* **TEXT EXCERPT**:
Start of Block

The most revealing thing about OpenAI's patent filings is the subject. The company is known to the public for models. The three applications it published on May 28, 2026 are about transistors. All three describe compute-in-memory (CIM) accelerator hardware aimed, in the filings' own framing, at "heavy AI training and inference workloads." A published application is a delayed look at where a company was spending engineering effort roughly 18 months earlier; this set points at the chip, not the model.

The lead filing, US20260148791A1, describes a compute-in-memory device that performs vector-matrix multiplication — the core AI operation — directly inside the memory that holds the weights, rather than shuttling data back and forth to a separate compute unit. The design lets the chip read and write some weight values while simultaneously running the multiplication on others.

a compute-in-memory (CIM) device or macro is configured to perform vector matrix multiplication (VMM) operations between a vector of activation values and a matrix of weight values— Parallel operations in compute systems, US20260148791A1

The other two published the same day extend the same architecture. US20260147854A1 covers floating-point multiplications in a CIM macro, with a mode-decoding unit that adapts to different floating-point formats for the activation and weight values — the kind of mixed-precision handling that matters when a model uses several numeric formats to save memory and power. US20260147536A1 describes aligning the mantissa bits of those products and summing them through an adder tree to produce an integer-format accumulation. Together the three read as a coherent body of work on one accelerator design, filed by a shared set of inventors.

What the filings point to

The forward-looking read is straightforward because the filings are so consistent. A company whose public identity is a foundation-model lab is documented, in its earliest published patents, working on the floating-point datapath of a memory-resident matrix-multiply engine. That is silicon-design work — the layer below the model, the layer that until now OpenAI has been understood to rent from others. The applications point to a company quietly investing in the hardware its models run on.

End of Block

* **STUDY QUESTIONS**:
**1.** According to the text on OpenAI's patent filings, on what date did OpenAI publish the three applications?
**2.** Rewrite the text on OpenAI's patent filings from "What the filings" to "models run on.", substituting "simple" for "straightforward".
**3.** Pick up the text on OpenAI's patent filings after its last sentence and keep writing.

* **AVAILABLE DATA**:
Start of Block

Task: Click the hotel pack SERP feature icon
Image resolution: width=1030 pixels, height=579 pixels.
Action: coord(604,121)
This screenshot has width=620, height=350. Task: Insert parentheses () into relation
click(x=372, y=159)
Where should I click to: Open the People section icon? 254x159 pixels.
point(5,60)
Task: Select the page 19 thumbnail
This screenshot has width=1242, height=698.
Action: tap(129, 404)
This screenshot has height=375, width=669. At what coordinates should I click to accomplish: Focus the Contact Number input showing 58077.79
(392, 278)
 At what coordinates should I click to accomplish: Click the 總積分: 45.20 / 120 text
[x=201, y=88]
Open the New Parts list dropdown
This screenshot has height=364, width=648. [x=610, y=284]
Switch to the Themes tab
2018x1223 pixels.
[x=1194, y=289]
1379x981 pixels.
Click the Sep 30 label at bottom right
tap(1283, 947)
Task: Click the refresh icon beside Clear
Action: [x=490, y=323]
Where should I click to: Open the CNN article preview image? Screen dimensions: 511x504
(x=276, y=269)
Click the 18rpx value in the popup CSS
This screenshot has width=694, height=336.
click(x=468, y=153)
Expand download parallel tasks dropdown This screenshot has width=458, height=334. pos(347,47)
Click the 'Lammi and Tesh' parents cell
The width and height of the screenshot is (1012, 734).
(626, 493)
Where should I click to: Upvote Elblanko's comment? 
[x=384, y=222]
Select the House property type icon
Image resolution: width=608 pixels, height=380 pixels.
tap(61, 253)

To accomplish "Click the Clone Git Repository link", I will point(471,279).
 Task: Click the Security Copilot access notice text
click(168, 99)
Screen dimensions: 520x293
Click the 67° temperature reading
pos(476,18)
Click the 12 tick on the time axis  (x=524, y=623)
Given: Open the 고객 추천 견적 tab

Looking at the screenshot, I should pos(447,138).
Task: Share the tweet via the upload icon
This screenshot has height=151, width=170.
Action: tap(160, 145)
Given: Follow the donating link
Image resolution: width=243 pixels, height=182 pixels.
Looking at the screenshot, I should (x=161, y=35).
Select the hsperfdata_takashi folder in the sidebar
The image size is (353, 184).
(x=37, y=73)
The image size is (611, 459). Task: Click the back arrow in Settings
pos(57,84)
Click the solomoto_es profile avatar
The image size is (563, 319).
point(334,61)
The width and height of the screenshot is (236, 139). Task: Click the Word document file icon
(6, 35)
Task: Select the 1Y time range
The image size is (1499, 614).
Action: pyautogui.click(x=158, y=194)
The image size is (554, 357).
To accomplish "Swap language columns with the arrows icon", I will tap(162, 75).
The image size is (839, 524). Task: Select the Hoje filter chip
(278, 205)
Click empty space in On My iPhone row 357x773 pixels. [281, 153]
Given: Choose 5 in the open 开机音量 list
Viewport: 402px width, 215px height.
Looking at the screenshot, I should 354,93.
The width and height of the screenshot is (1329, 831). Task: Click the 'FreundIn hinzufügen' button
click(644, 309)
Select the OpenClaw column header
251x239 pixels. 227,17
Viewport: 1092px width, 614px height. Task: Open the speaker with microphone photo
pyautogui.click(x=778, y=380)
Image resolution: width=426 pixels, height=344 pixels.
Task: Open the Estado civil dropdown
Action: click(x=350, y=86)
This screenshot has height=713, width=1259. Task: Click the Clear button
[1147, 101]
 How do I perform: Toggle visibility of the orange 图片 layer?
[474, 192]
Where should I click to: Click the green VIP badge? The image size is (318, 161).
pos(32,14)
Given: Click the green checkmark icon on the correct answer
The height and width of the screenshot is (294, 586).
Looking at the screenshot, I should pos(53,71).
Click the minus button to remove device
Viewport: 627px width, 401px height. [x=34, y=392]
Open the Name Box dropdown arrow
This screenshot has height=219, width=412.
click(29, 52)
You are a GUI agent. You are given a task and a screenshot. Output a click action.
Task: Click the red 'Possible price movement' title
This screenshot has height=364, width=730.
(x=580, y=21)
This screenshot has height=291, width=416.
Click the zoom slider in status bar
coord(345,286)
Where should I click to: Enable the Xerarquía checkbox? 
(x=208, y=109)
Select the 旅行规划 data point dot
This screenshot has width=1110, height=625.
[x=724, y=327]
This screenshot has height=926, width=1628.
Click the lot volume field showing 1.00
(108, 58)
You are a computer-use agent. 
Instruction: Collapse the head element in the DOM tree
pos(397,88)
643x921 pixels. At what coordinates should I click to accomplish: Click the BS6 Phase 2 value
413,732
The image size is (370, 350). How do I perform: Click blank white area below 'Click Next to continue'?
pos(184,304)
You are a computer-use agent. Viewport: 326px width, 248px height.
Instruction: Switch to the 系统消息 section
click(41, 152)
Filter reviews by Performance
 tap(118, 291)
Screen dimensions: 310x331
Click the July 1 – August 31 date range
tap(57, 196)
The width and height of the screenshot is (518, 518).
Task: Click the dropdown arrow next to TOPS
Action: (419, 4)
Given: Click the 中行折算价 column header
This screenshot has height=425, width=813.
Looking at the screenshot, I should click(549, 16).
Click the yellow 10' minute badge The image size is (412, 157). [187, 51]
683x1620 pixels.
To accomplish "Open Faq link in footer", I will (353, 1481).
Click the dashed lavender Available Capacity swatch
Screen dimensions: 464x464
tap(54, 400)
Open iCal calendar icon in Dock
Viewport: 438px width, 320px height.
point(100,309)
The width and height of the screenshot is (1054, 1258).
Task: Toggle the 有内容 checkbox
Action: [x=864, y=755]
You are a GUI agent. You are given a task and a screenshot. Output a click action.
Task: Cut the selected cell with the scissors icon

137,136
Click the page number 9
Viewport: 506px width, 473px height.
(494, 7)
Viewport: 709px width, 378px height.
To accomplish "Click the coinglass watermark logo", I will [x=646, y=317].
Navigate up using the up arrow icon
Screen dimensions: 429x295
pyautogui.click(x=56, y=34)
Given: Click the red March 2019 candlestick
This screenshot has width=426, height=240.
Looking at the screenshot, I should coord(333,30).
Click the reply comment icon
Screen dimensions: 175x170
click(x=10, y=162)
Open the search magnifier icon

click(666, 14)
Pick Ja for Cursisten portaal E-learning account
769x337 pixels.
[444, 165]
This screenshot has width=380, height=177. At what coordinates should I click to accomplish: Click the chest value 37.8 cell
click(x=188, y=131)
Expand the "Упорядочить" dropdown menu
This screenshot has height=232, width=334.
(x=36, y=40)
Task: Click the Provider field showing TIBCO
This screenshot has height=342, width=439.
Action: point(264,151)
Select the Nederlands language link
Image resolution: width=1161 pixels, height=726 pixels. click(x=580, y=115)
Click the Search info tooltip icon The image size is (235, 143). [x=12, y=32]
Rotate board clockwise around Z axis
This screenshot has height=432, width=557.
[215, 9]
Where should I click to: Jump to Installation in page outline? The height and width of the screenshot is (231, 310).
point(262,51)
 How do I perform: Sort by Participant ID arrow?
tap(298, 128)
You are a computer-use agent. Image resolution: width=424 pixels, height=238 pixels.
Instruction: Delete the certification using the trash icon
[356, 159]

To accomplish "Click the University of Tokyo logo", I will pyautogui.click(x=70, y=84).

End of Block

* **ANSWERS TO THE EXERCISES**:
**1.** May 28, 2026

**2.**
What the filings point to

The forward-looking read is simple because the filings are so consistent. A company whose public identity is a foundation-model lab is documented, in its earliest published patents, working on the floating-point datapath of a memory-resident matrix-multiply engine. That is silicon-design work — the layer below the model, the layer that until now OpenAI has been understood to rent from others. The applications point to a company quietly investing in the hardware its models run on.

**3.**
The inventor names reinforce the read. The filings list engineers with deep accelerator and chip-design backgrounds, not model researchers, working across all three applications. A single application about memory hardware could be incidental. Three, published the same day, sharing inventors and a single architectural thread, describe a sustained effort rather than a one-off.

Why compute-in-memory, and why it matters

The technical choice carries its own signal. Conventional accelerators spend a large share of their energy moving weight data between memory and compute units — the "memory wall" that dominates the power budget of large-model workloads. Compute-in-memory attacks that directly by doing the multiplication where the weights already sit. A model company filing on CIM is filing on the specific bottleneck that determines how expensive its own inference is to serve.

For a reader tracking the AI sector as a business, the through-line is the cost and supply of compute — the dependency that runs through every model company's economics. These applications indicate OpenAI is doing original engineering at that layer rather than treating accelerators purely as a purchased input. Whether any of these designs reaches silicon at scale is not something the filings establish; an application is a record of R&D direction, not a product. But the direction is unambiguous. The first patents the public sees from this company are not about how its models think. They are about the multiply-accumulate cell, the floating-point format, and the adder tree — the machinery of running a model at all. The filings point downward, into the hardware.